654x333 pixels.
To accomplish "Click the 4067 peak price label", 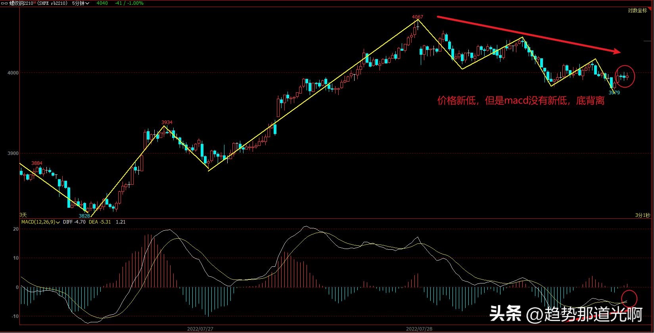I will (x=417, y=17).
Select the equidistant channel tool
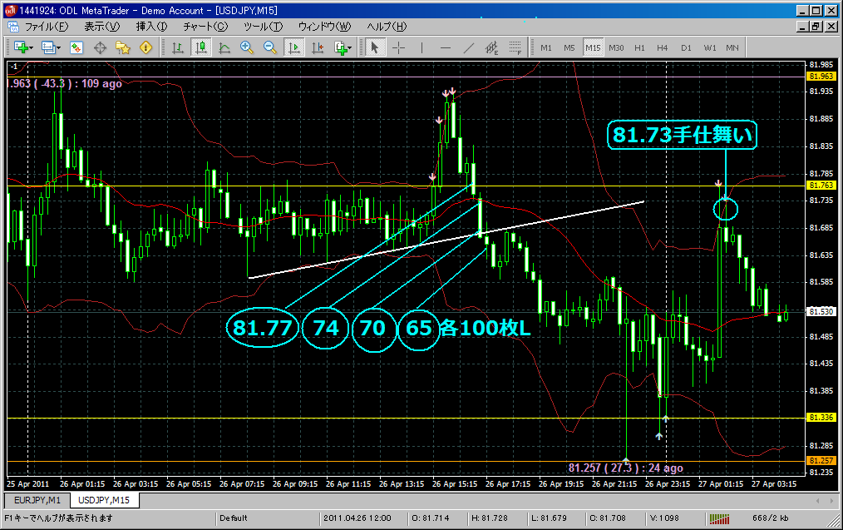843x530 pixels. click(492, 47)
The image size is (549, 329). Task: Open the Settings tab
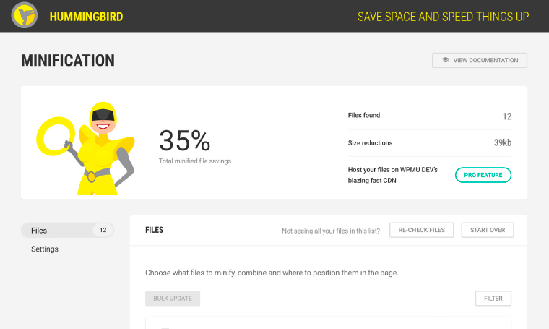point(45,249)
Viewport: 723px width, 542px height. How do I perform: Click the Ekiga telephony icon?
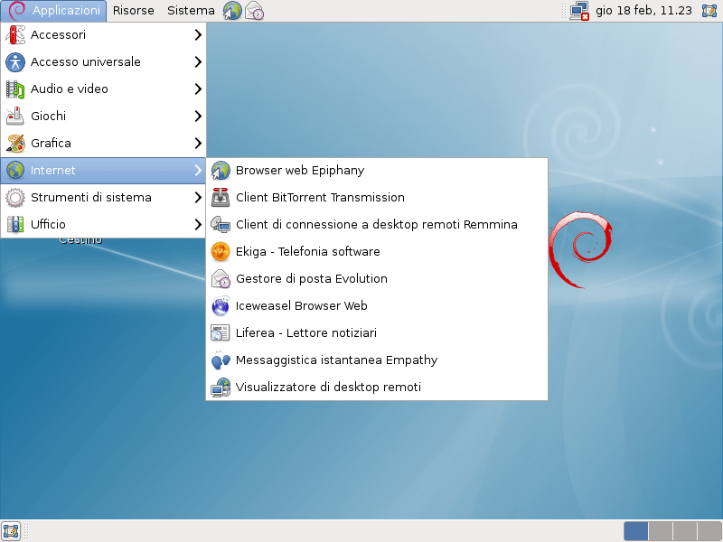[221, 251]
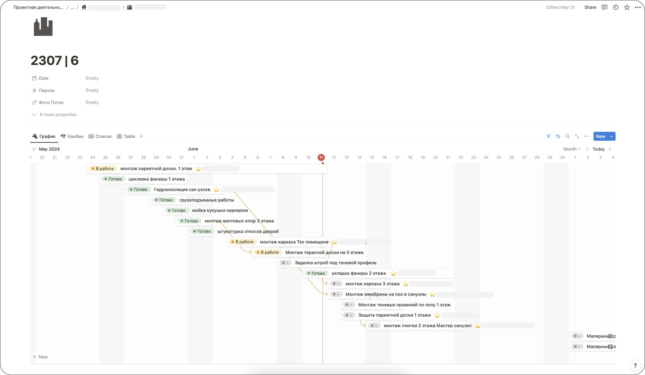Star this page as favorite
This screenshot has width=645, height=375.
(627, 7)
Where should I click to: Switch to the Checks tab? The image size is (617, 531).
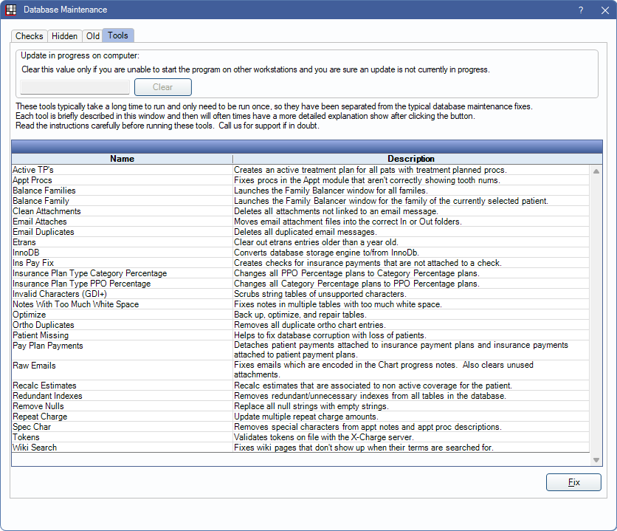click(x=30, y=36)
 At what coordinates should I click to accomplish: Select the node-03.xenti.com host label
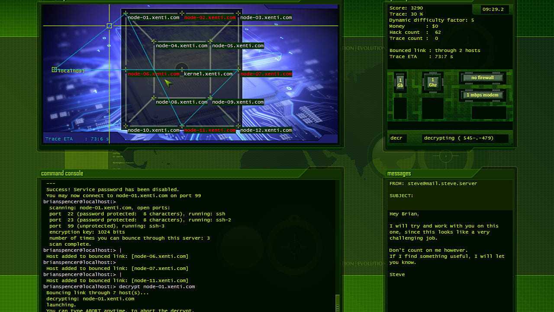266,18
+ + + + + + +
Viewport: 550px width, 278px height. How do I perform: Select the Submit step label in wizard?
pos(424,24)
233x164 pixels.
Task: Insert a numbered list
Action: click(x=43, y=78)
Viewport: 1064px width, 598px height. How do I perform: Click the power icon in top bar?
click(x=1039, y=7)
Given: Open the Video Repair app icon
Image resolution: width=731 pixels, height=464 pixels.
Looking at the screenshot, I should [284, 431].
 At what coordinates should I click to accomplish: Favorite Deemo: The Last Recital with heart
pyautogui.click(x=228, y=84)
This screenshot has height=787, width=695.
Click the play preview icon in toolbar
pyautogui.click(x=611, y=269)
+ + + + + + +
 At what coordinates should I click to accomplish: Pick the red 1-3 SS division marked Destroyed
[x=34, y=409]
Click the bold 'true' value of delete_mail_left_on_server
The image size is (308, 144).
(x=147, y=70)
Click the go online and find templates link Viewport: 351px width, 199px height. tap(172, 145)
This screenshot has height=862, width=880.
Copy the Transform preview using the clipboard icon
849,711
+ + + + + + +
What to work on: Please, from the material above, copy only the lines from the line with "Image resolution: width=731" up to and including the line with "This screenshot has height=787, width=695.", exactly as written.

Response:
Image resolution: width=731 pixels, height=464 pixels.
Looking at the screenshot, I should [284, 431].
 At what coordinates should I click to accomplish: Favorite Deemo: The Last Recital with heart
pyautogui.click(x=228, y=84)
This screenshot has height=787, width=695.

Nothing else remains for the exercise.